INSTRUCTIONS FOR THE TASK - Write out the records once more, exactly as given.

EXERCISE INPUT -
· · ·

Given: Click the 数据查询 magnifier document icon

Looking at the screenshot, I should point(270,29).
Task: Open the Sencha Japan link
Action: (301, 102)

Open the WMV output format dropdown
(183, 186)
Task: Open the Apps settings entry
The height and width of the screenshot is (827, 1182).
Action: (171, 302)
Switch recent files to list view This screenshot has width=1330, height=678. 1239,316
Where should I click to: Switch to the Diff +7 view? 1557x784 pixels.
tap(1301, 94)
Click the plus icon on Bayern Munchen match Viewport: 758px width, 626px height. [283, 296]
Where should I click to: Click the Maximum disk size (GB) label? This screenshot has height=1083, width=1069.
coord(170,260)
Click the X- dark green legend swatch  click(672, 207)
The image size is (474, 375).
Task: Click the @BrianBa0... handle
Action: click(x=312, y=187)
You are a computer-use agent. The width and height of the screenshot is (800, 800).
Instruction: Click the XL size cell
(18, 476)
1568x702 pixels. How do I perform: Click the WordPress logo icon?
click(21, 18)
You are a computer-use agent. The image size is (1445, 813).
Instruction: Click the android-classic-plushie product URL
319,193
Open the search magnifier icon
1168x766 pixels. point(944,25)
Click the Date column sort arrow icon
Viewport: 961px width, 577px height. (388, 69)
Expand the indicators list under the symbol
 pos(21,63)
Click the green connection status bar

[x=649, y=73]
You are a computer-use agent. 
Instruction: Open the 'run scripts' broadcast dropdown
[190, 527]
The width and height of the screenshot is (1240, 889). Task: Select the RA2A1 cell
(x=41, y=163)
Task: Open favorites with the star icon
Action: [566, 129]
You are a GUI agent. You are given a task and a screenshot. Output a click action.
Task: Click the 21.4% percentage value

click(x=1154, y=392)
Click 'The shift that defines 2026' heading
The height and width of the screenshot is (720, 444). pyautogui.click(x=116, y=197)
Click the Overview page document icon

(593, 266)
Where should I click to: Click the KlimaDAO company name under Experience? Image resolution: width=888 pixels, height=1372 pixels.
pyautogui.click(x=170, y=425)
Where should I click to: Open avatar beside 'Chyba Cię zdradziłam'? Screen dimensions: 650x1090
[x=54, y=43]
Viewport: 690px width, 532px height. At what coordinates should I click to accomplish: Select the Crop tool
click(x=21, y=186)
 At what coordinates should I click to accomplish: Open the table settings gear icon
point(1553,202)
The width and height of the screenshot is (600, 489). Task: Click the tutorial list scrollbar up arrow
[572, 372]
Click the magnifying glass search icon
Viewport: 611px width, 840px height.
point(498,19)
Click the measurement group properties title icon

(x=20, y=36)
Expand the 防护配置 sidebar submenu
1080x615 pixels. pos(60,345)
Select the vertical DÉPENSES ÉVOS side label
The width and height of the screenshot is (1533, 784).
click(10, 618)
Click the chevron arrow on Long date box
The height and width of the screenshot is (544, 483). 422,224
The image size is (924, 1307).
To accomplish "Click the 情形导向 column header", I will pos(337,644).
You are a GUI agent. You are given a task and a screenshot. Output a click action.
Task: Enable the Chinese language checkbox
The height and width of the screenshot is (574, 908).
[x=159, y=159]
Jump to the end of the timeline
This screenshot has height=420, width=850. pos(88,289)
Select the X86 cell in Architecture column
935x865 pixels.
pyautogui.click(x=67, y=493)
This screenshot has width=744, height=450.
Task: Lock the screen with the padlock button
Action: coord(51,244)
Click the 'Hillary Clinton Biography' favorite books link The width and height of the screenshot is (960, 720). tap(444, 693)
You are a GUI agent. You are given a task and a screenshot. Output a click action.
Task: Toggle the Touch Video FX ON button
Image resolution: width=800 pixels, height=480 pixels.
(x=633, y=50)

· · ·

ANSWER BOX -
Given: Click the 数据查询 magnifier document icon

Looking at the screenshot, I should point(270,29).
Task: Open the Sencha Japan link
Action: (301, 102)

Open the WMV output format dropdown
(183, 186)
Task: Open the Apps settings entry
The height and width of the screenshot is (827, 1182).
Action: (171, 302)
Switch recent files to list view This screenshot has width=1330, height=678. 1239,316
Where should I click to: Switch to the Diff +7 view? 1557x784 pixels.
tap(1301, 94)
Click the plus icon on Bayern Munchen match Viewport: 758px width, 626px height. [283, 296]
Where should I click to: Click the Maximum disk size (GB) label? This screenshot has height=1083, width=1069.
coord(170,260)
Click the X- dark green legend swatch  click(672, 207)
The image size is (474, 375).
Task: Click the @BrianBa0... handle
Action: click(x=312, y=187)
You are a computer-use agent. The width and height of the screenshot is (800, 800).
Instruction: Click the XL size cell
(18, 476)
1568x702 pixels. How do I perform: Click the WordPress logo icon?
click(21, 18)
You are a computer-use agent. The image size is (1445, 813).
Instruction: Click the android-classic-plushie product URL
319,193
Open the search magnifier icon
1168x766 pixels. point(944,25)
Click the Date column sort arrow icon
Viewport: 961px width, 577px height. (388, 69)
Expand the indicators list under the symbol
 pos(21,63)
Click the green connection status bar

[x=649, y=73]
You are a computer-use agent. 
Instruction: Open the 'run scripts' broadcast dropdown
[190, 527]
The width and height of the screenshot is (1240, 889). Task: Select the RA2A1 cell
(x=41, y=163)
Task: Open favorites with the star icon
Action: [566, 129]
You are a GUI agent. You are given a task and a screenshot. Output a click action.
Task: Click the 21.4% percentage value

click(x=1154, y=392)
Click 'The shift that defines 2026' heading
The height and width of the screenshot is (720, 444). pyautogui.click(x=116, y=197)
Click the Overview page document icon

(593, 266)
Where should I click to: Click the KlimaDAO company name under Experience? Image resolution: width=888 pixels, height=1372 pixels.
pyautogui.click(x=170, y=425)
Where should I click to: Open avatar beside 'Chyba Cię zdradziłam'? Screen dimensions: 650x1090
[x=54, y=43]
Viewport: 690px width, 532px height. At what coordinates should I click to accomplish: Select the Crop tool
click(x=21, y=186)
 At what coordinates should I click to accomplish: Open the table settings gear icon
point(1553,202)
The width and height of the screenshot is (600, 489). Task: Click the tutorial list scrollbar up arrow
[572, 372]
Click the magnifying glass search icon
Viewport: 611px width, 840px height.
point(498,19)
Click the measurement group properties title icon

(x=20, y=36)
Expand the 防护配置 sidebar submenu
1080x615 pixels. pos(60,345)
Select the vertical DÉPENSES ÉVOS side label
The width and height of the screenshot is (1533, 784).
click(10, 618)
Click the chevron arrow on Long date box
The height and width of the screenshot is (544, 483). 422,224
The image size is (924, 1307).
To accomplish "Click the 情形导向 column header", I will pos(337,644).
You are a GUI agent. You are given a task and a screenshot. Output a click action.
Task: Enable the Chinese language checkbox
The height and width of the screenshot is (574, 908).
[x=159, y=159]
Jump to the end of the timeline
This screenshot has height=420, width=850. pos(88,289)
Select the X86 cell in Architecture column
935x865 pixels.
pyautogui.click(x=67, y=493)
This screenshot has width=744, height=450.
Task: Lock the screen with the padlock button
Action: coord(51,244)
Click the 'Hillary Clinton Biography' favorite books link The width and height of the screenshot is (960, 720). tap(444, 693)
You are a GUI agent. You are given a task and a screenshot. Output a click action.
Task: Toggle the Touch Video FX ON button
Image resolution: width=800 pixels, height=480 pixels.
(x=633, y=50)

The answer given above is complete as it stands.